Three known mechanisms of riboswitch action
after ligand binding. Red indicates the segment
of the riboswitch mRNA that undergoes a
conformational change upon binding of the
ligand. Ligand binding leads to: (a) formation
of a rho-independent transcription terminator
hairpin loop that terminates transcription; (b)
sequestration of the Shine-Dalgarno sequence
thus blocking translation initiation; (c) self-
cleavage by the mRNA. Source.
Recently we featured the term aptamer, and noted how useful these compounds are for researchers. We were talking of synthetic aptamers. But natural ones, in the form of RNA molecules, are part of an elegant mechanism that regulates gene expression in response to changing cellular levels of specific metabolites. These talented RNAs are known as riboswitches.
To be more precise, riboswitch is the name given to the domains in some mRNAs that bind directly to specific small molecular weight compounds and thus regulate expression of the genes encoded by that same mRNA. Riboswitches are generally located within the 5'-untranslated region of bacterial mRNAs. We need to define two more terms here, as a riboswitch is composed of two parts, also referred to as domains. One is a natural aptamer that possesses high specificity for a ligand and that adopts a different structure when bound to that ligand. Among Bacteria, these aptamer domains are typically 70-170 nucleotides long. The second domain is referred to as the expression platform as its job is to control expression of the adjacent ORF. How do they do it? The two domains overlap and influence each other. Binding of the ligand by the aptamer changes the conformation of the adjacent expression platform, which in turn represses expression of the ORF by interfering with either transcription or translation by a variety of mechanisms. Simple it isn’t.

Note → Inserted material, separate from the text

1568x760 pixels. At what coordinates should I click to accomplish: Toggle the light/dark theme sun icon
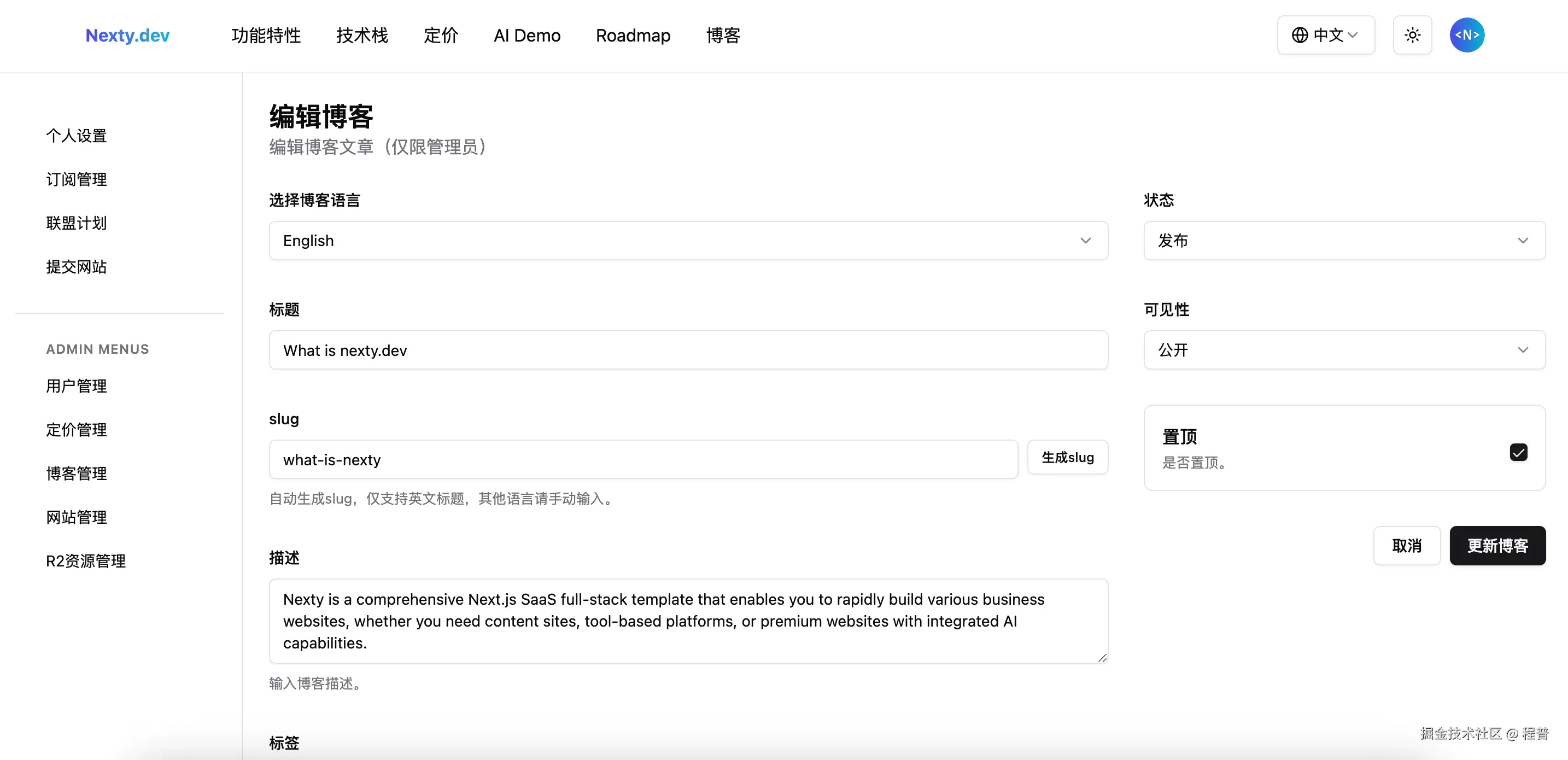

So far at least 20 distinct classes of riboswitchs are known. Many are involved in feedback repression of genes required for the synthesis of their cognate metabolite. For example, there are riboswitches that bind to various amino acids or purines and regulate the genes involved in their metabolism, as well as ones that bind adenosylcobalamin and regulate vitamin B12 (cobalamin) synthesis. Of particular interest, riboswitches may explain how the key "second messenger" cyclic di-GMP regulates many different genes to coordinate complex cellular processes such as differentiation, switch between motile and biofilm stages, and virulence gene expression. Riboswitches that recognize cyclic di-GMP have been found associated with many genes known to be regulated by cyclic di-GMP.
Chalk up one more capability for the versatile RNAs.